REQUIRED ACTION
Below this sentence is a listing; return exactly its lines from the one with "Screen dimensions: 1180x453" to the one with "Given: Select the Tiger's Glory game tile", both kept, and nothing more.

SOURCE MATERIAL

=== Section Start ===

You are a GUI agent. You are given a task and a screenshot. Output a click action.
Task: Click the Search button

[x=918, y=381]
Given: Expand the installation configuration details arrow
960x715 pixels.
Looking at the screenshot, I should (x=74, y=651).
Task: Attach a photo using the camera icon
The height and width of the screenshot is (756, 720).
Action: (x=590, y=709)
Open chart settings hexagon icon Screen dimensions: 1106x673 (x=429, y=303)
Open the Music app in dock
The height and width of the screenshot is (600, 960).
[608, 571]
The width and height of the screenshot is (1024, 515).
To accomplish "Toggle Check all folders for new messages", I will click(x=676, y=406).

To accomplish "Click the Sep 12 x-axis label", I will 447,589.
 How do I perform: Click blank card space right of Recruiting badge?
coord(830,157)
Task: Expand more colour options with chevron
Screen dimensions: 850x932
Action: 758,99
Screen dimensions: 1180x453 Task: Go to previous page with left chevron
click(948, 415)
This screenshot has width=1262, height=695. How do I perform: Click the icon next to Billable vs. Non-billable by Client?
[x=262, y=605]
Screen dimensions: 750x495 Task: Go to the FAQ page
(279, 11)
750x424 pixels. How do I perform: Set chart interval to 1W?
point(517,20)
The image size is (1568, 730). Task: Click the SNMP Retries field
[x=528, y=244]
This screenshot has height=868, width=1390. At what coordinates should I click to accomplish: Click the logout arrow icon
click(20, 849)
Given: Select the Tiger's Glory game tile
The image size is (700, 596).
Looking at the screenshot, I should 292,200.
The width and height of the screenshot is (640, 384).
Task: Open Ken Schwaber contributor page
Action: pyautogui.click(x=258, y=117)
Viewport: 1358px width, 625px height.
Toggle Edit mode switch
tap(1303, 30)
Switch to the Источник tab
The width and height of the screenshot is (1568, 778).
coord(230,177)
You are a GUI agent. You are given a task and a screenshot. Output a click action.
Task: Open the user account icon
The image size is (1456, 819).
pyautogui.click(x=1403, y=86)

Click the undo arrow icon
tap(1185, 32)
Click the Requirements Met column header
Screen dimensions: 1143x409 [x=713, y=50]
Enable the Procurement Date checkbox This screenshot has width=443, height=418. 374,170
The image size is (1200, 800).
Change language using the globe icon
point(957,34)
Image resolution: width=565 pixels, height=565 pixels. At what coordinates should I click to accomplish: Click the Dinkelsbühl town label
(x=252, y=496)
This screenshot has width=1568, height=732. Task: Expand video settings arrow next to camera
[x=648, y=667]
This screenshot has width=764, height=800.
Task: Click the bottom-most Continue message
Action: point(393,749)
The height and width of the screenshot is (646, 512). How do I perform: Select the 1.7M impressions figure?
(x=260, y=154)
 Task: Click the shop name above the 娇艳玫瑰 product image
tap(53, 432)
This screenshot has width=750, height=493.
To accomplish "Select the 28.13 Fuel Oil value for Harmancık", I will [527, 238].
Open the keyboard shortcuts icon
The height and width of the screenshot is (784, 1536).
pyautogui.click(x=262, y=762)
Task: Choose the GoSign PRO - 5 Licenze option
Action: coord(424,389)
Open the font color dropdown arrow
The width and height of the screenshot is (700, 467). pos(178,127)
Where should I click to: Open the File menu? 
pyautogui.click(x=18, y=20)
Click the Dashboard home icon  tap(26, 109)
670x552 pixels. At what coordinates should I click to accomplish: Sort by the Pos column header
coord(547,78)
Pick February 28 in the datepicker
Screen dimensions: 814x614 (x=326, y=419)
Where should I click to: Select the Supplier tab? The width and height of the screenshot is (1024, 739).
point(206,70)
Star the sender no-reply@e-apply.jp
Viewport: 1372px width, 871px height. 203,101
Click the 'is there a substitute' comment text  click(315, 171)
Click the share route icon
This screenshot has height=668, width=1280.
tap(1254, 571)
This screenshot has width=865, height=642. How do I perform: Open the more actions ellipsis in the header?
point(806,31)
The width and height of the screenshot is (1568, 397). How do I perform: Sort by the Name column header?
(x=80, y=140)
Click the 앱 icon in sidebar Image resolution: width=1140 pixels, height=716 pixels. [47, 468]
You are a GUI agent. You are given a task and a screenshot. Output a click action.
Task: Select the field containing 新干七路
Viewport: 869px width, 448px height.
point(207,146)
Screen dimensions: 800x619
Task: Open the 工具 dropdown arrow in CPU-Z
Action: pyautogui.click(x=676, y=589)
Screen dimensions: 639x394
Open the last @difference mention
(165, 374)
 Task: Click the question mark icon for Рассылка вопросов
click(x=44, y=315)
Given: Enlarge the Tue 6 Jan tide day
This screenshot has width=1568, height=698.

=== Section End ===

YOUR SOLUTION
Screen dimensions: 1180x453 Task: Go to previous page with left chevron
click(948, 415)
This screenshot has width=1262, height=695. How do I perform: Click the icon next to Billable vs. Non-billable by Client?
[x=262, y=605]
Screen dimensions: 750x495 Task: Go to the FAQ page
(279, 11)
750x424 pixels. How do I perform: Set chart interval to 1W?
point(517,20)
The image size is (1568, 730). Task: Click the SNMP Retries field
[x=528, y=244]
This screenshot has height=868, width=1390. At what coordinates should I click to accomplish: Click the logout arrow icon
click(20, 849)
Given: Select the Tiger's Glory game tile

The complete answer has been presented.